My day started at the unearthly hour of 5.45am, after what had been a "scratchy" night's sleep.
For some reason or other I couldn't settle, mind racing etc. Eventually I got up, Sadie still fast asleep on the bottom of my bed. As soon as she heard me put the kettle on, out she came for her morning saucer of tea. Then it was time for her breakfast whilst I did my usual morning ablutions and then we went out for the first walk of the day.
I have to say that the prospect of what was going to happen had me feeling both excitement and some apprehension. I was off to meet a very special lady and spend a few hours with her and her partner. Going with me was my lovely step daughter Terri, who was also looking forward to meeting them.
Derek, Jan, Terri and Norman at The Water's Edge
I had made prior arrangements for a super lady called Silvia to come in and take Sadie for a walk at 1pm for an hour. She is a lovely lady and she adores Sadie so it is comforting to know that my precious dog would be in good hands.

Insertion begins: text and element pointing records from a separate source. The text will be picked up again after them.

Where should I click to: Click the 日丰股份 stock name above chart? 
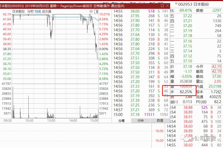18,11

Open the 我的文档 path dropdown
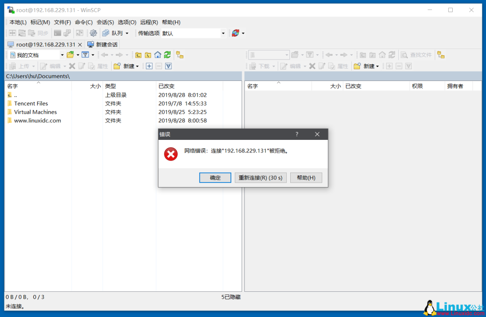[x=62, y=54]
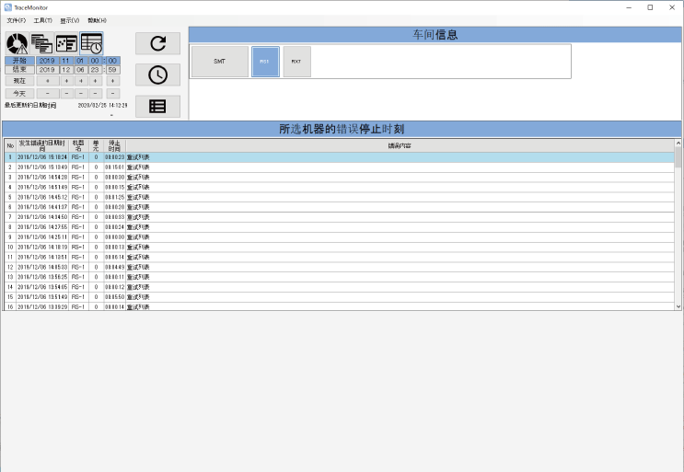Sort by the 机器名 column header
The image size is (684, 472).
click(78, 144)

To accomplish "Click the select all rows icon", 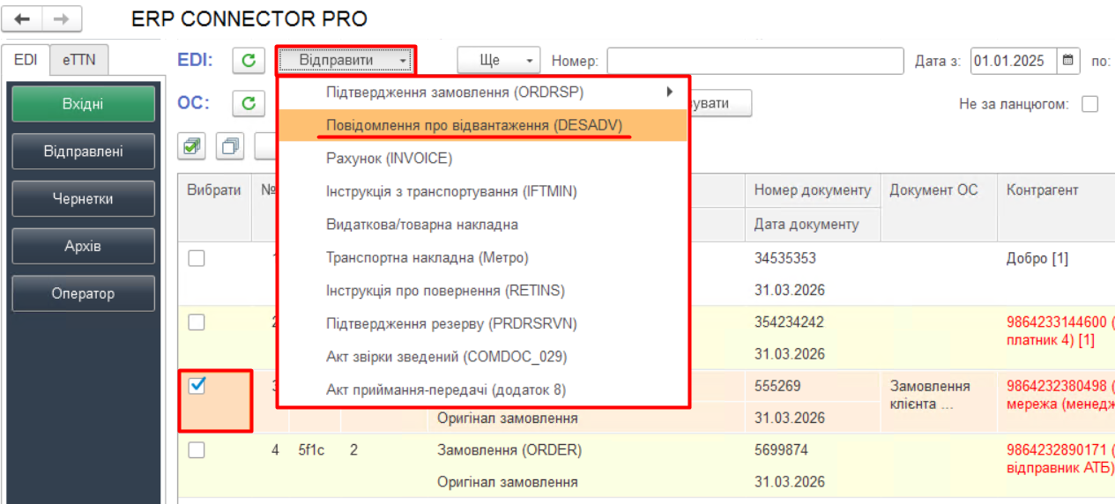I will pos(191,145).
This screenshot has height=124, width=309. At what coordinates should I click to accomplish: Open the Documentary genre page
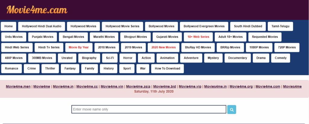(237, 58)
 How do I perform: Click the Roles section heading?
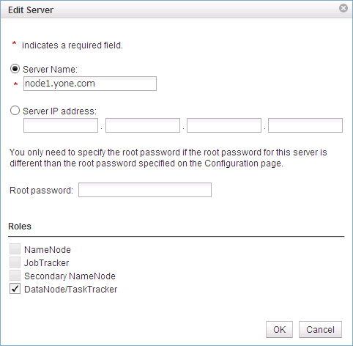[20, 227]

The time had come to depart, so after saying goodbye to Sadie, I drove to fetch Terri who lives about 20 minutes away in a small village over the South Downs. Having picked her up, I set the car westbound and switched on "Sally Sat Nav". I began to feel more excited. The car purred down the motorway and soon "Sally Sat Nav" was giving me directions to leave the motorway at Hamble and talking me to the Mercury Marina and The Waters Edge restaurant where we had arranged to meet. I parked up and we made our way into the restaurant where we were met by Oapschat (Jan) and her partner Derek.
"We exchanged greetings and all my apprehensions were dissolved by the warm friendly greetings they both gave us"
After settling down with some drinks, we ate a lovely lunch overlooking the marina. My gosh there must have been millions of pounds tied up there!
We spent the next 2 or 3 hours with Jan and Derek, and had a truly great time. It was so nice to meet face to face, and although I recognised Jan and Derek instantly, photos do not portray the warmth and friendliness they showed to us.